## YOUR GOAL:
Output each record below exactly. No images go in the copy.

## EXERCISE MATERIAL:

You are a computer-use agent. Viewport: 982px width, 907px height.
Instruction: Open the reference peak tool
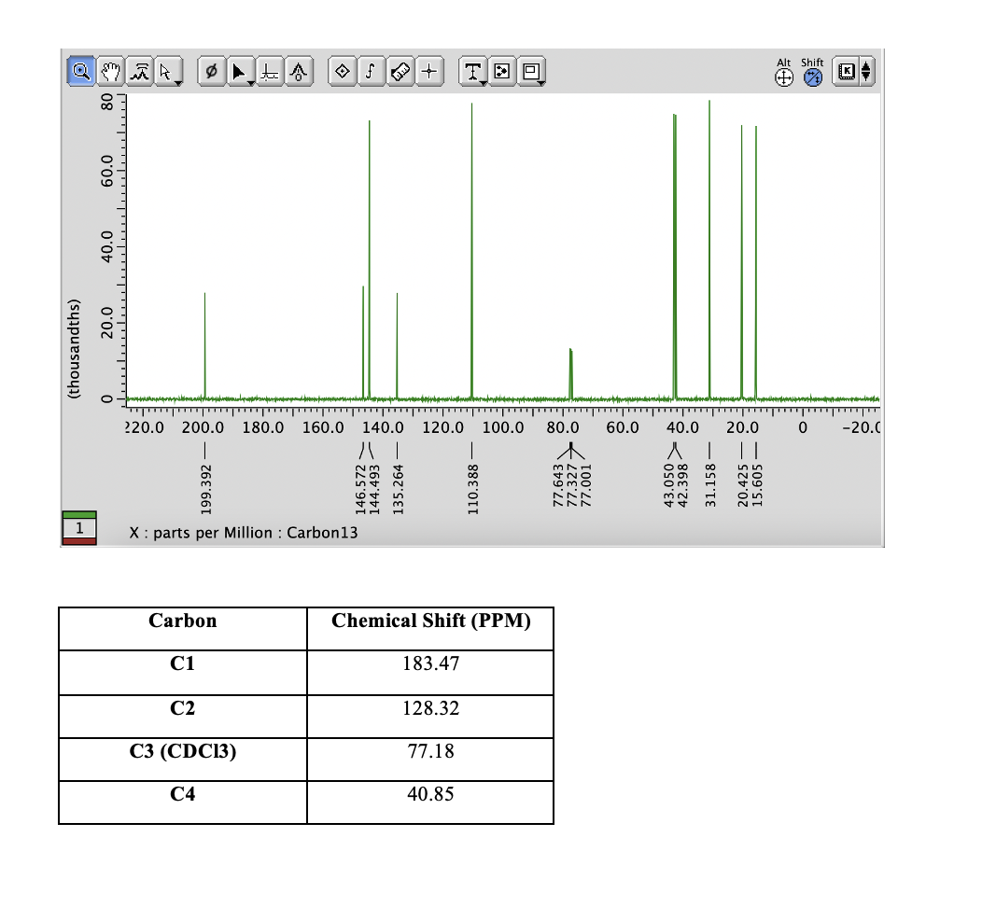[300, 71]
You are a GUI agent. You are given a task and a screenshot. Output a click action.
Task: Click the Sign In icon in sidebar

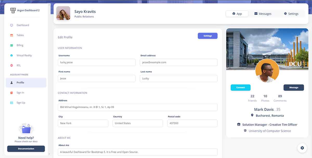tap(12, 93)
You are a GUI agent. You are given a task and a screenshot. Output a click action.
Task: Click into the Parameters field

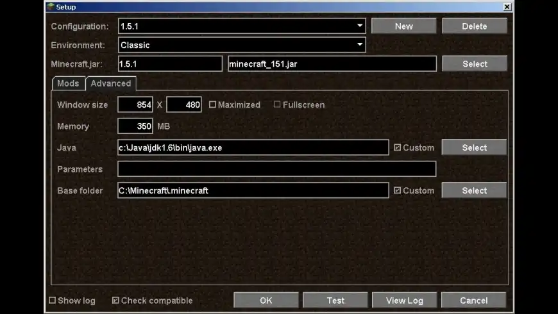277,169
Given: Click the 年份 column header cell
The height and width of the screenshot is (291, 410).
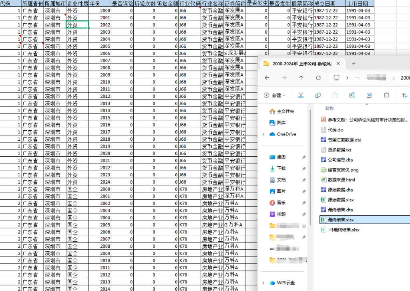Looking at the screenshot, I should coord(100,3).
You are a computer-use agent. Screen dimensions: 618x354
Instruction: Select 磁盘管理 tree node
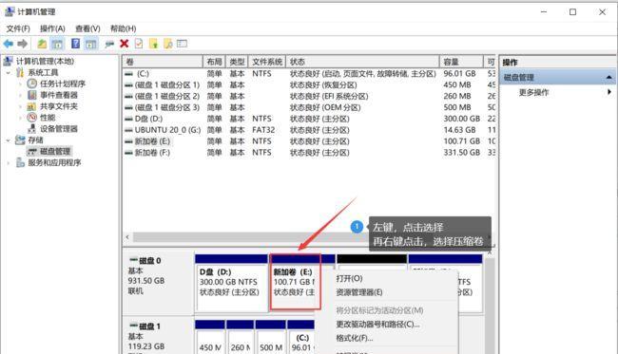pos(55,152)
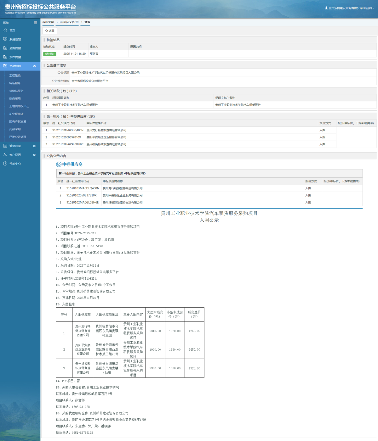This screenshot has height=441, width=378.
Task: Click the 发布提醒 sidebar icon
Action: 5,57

## SOLUTION:
You are a computer-use agent. Viewport: 982px width, 907px height.
Instruction: Open the reference peak tool
[300, 71]
You are a GUI agent. You are given a task and a screenshot. Output a click action.
Task: Click the Sign In icon in sidebar

tap(12, 93)
You are a GUI agent. You are given a task and a screenshot. Output a click action.
Task: Click into the Parameters field

277,169
Given: Click the 年份 column header cell
The height and width of the screenshot is (291, 410).
Looking at the screenshot, I should coord(100,3).
You are a computer-use agent. Screen dimensions: 618x354
Instruction: Select 磁盘管理 tree node
pos(55,152)
This screenshot has height=441, width=378.
Task: Click the 发布提醒 sidebar icon
Action: 5,57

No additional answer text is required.